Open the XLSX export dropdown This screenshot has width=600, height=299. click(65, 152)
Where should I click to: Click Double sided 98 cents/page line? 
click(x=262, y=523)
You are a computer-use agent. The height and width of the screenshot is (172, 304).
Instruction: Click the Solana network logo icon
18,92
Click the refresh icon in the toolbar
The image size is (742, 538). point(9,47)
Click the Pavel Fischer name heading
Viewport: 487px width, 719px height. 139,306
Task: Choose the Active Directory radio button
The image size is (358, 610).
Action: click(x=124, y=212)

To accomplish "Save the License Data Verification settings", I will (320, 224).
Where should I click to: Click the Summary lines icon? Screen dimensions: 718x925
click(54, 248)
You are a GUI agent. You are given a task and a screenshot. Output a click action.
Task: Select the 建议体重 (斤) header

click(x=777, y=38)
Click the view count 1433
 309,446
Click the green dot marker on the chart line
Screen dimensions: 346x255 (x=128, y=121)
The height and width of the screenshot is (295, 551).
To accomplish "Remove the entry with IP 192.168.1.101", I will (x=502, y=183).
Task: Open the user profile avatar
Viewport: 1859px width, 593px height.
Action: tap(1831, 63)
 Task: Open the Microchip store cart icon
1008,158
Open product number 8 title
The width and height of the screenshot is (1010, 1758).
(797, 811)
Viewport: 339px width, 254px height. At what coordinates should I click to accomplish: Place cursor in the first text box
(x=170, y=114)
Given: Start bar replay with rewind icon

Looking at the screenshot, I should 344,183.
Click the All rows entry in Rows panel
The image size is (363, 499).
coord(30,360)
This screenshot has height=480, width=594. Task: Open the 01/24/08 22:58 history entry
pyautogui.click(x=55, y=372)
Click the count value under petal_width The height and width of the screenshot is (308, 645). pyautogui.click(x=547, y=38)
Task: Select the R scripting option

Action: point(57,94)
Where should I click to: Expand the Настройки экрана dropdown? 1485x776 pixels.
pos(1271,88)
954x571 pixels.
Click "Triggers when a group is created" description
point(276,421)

- - -

## Work item
Pull out all lines in the data above that include "will".

## Written answer
To accomplish "Save the License Data Verification settings", I will (320, 224).
To accomplish "Remove the entry with IP 192.168.1.101", I will (x=502, y=183).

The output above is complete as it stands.